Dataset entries
★ ★ ★ ★

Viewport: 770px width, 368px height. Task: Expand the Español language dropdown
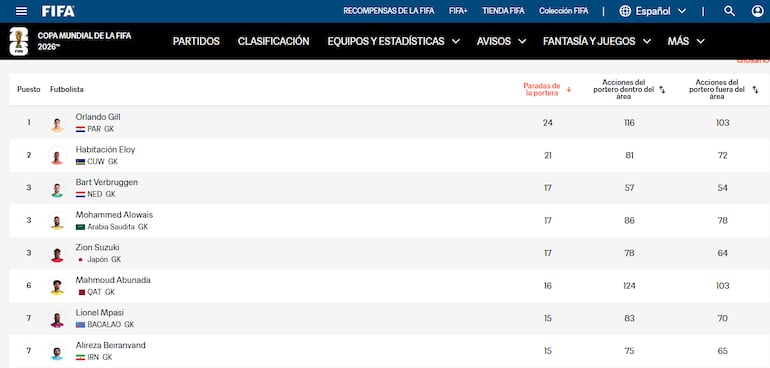[682, 11]
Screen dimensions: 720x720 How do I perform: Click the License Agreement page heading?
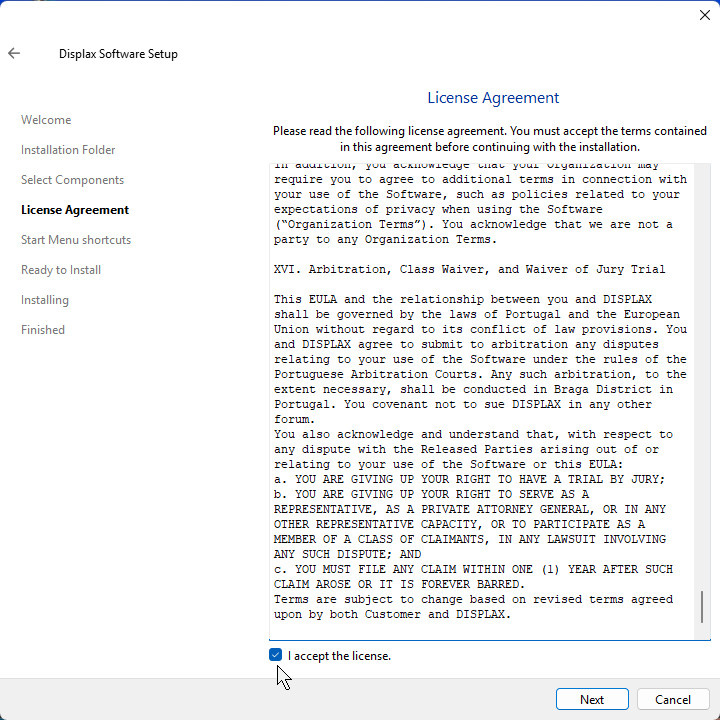tap(493, 98)
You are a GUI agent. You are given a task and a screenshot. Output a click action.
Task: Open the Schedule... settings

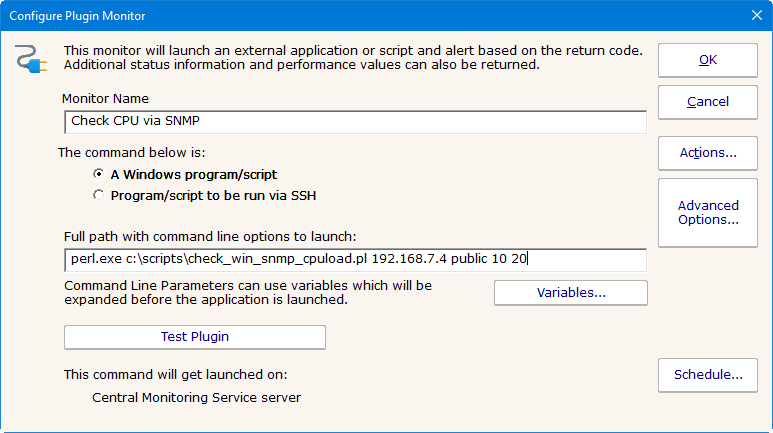pos(707,375)
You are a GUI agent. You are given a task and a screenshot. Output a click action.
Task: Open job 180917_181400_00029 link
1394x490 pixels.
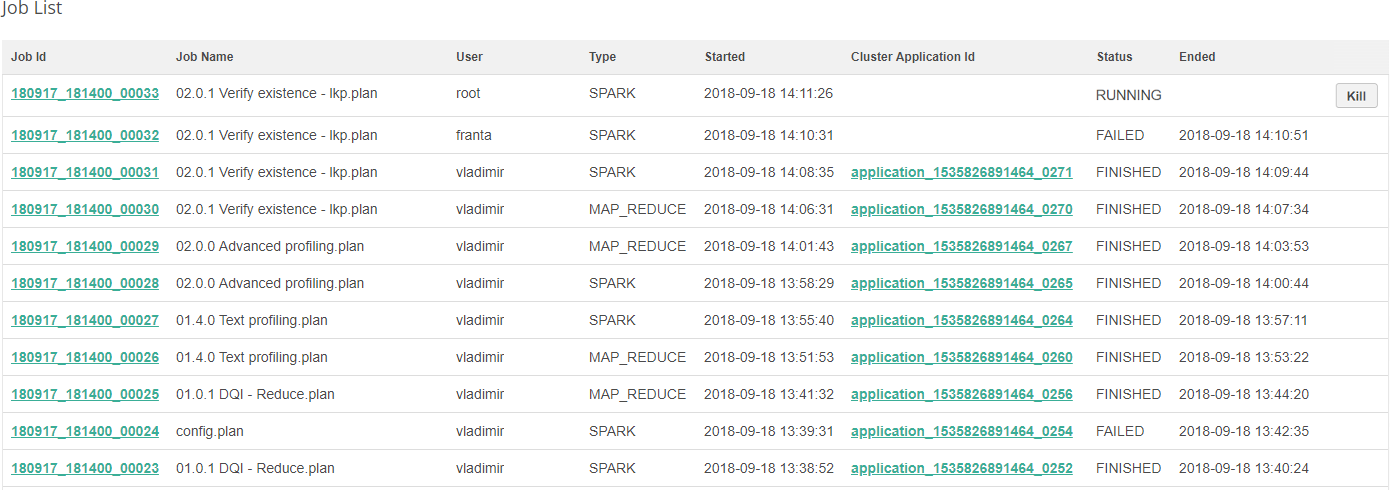(85, 246)
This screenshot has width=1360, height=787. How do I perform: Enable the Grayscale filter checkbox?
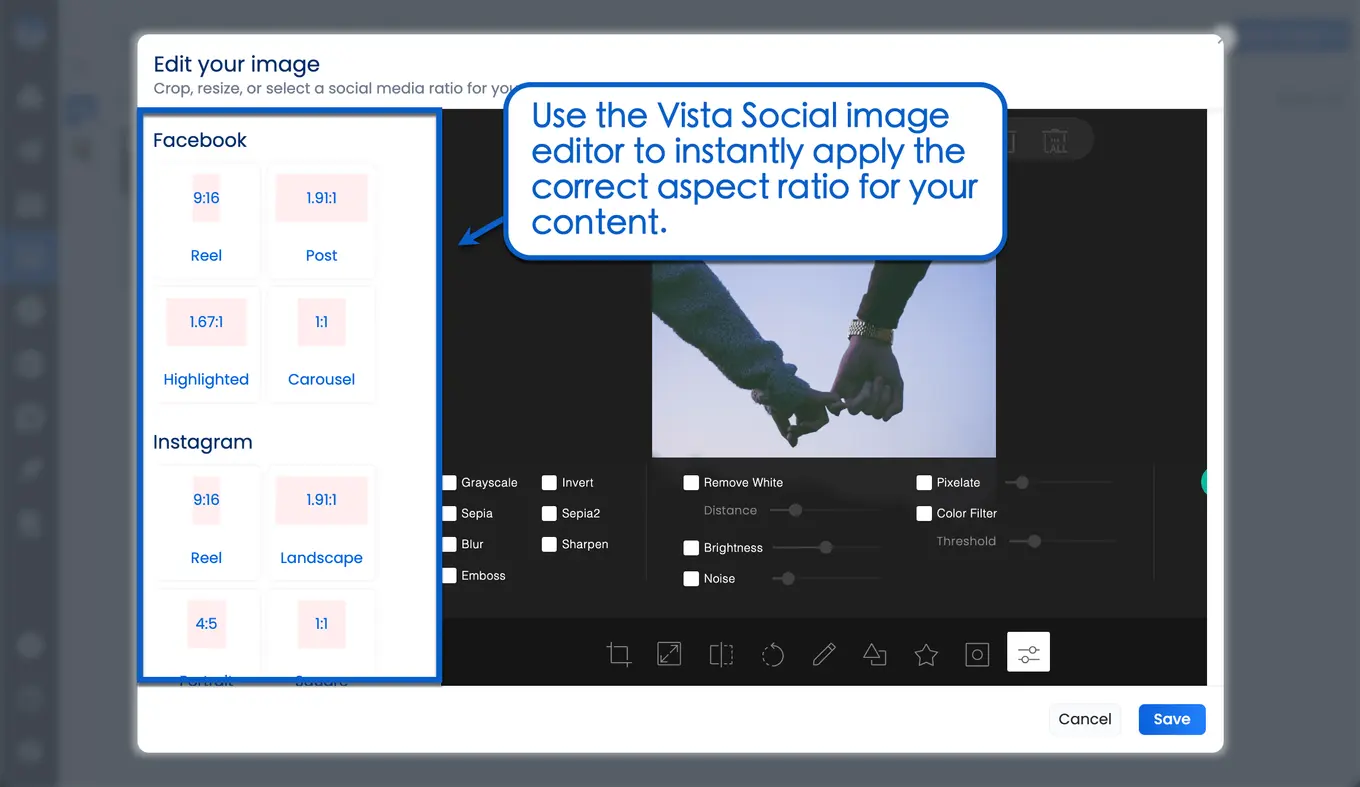tap(449, 483)
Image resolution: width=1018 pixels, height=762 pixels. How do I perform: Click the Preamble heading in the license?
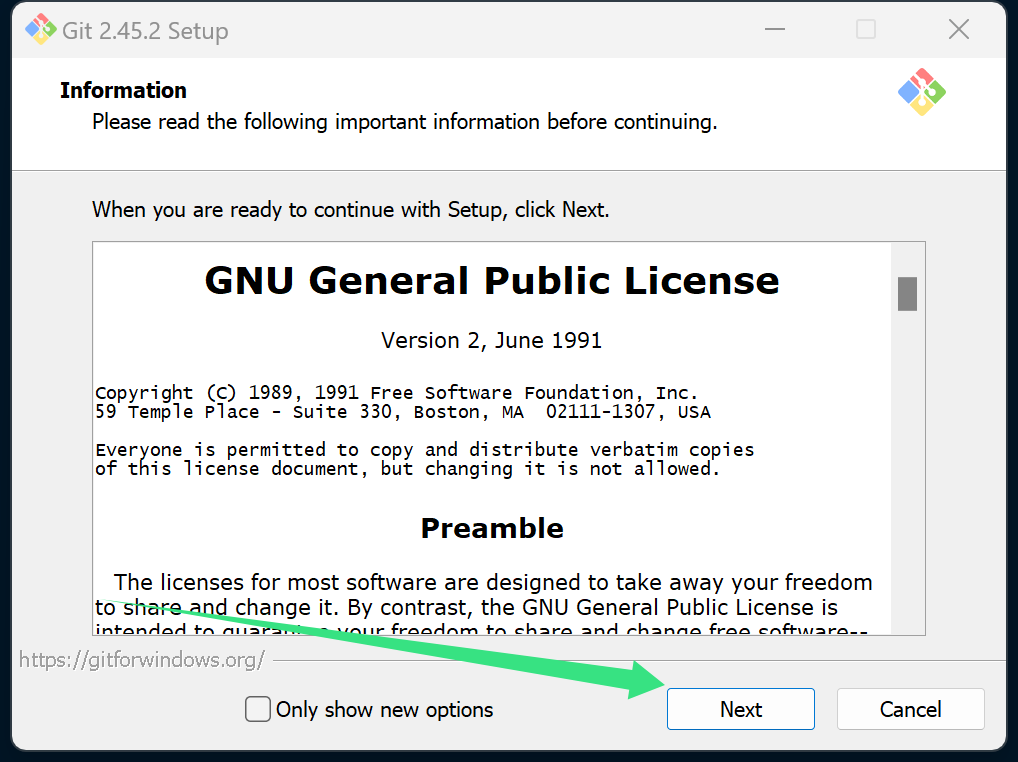coord(491,528)
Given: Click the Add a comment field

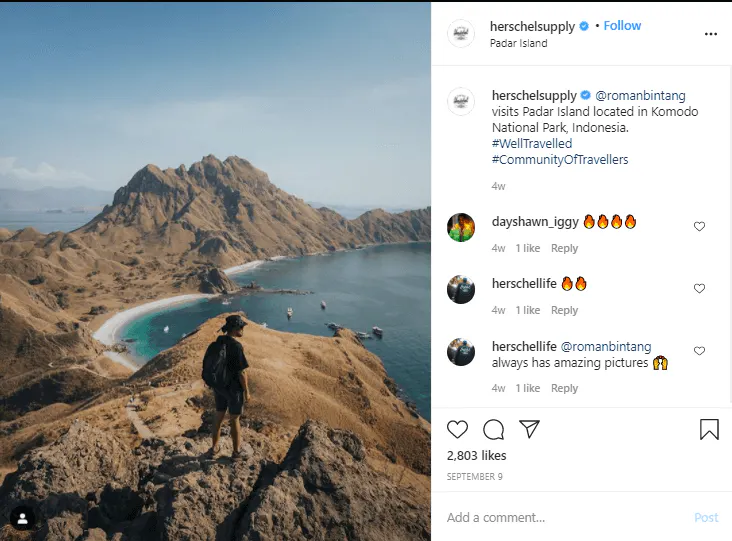Looking at the screenshot, I should click(560, 518).
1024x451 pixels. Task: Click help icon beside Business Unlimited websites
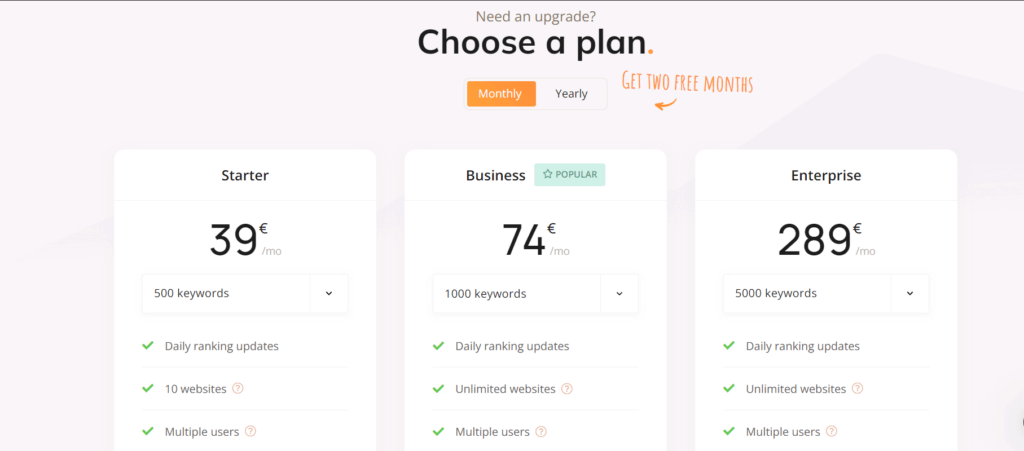(567, 389)
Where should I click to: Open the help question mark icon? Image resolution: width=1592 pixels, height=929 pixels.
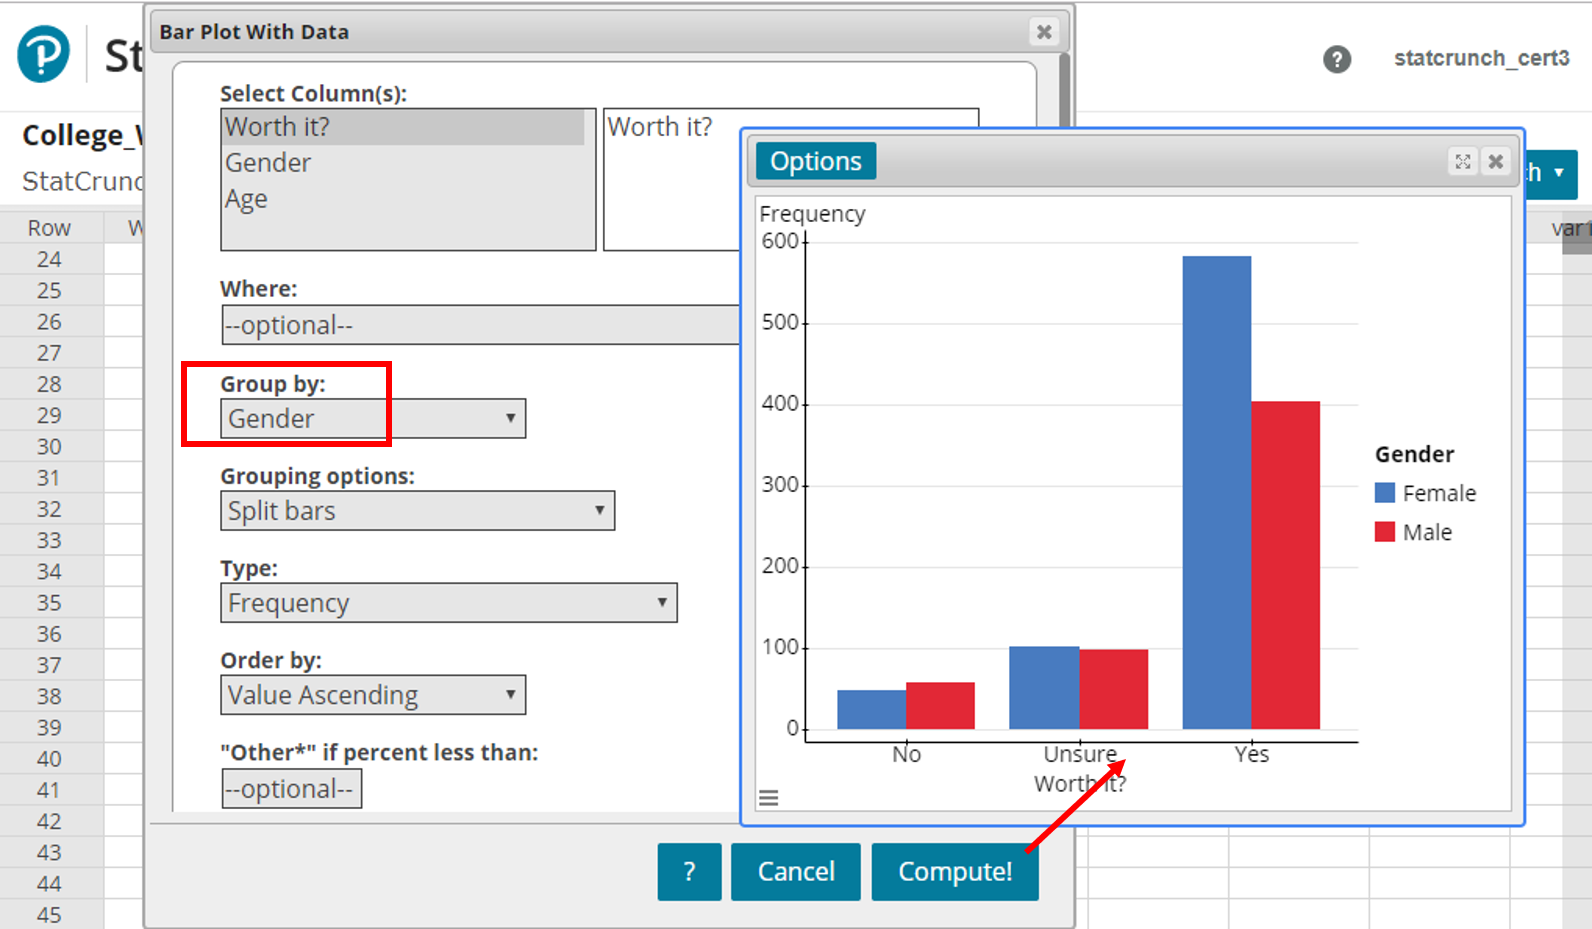[1336, 59]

★ ★ ★ ★

- _WHAT IS EXPECTED_:
The pictures should be dropped, and every line above should be set down again exactly.

- _EXERCISE ANSWER_:
Viewport: 770px width, 368px height. Task: Expand the Español language dropdown
[682, 11]
Screen dimensions: 720x720 How do I perform: Click the License Agreement page heading?
tap(493, 98)
You are a GUI agent. You are given a task and a screenshot. Output a click action.
Task: Open the Schedule... settings

pos(707,375)
You are a GUI agent. You are given a task and a screenshot. Output a click action.
Task: Open job 180917_181400_00029 link
1394x490 pixels.
(85, 246)
This screenshot has width=1360, height=787. How do I perform: Enable the Grayscale filter checkbox?
tap(449, 483)
Image resolution: width=1018 pixels, height=762 pixels. How do I perform: Click the Preamble heading in the license?
coord(491,528)
Given: Click the Add a comment field

Looking at the screenshot, I should click(560, 518).
1024x451 pixels. Task: Click help icon beside Business Unlimited websites
(567, 389)
Where should I click to: Open the help question mark icon? Image resolution: width=1592 pixels, height=929 pixels.
[1336, 59]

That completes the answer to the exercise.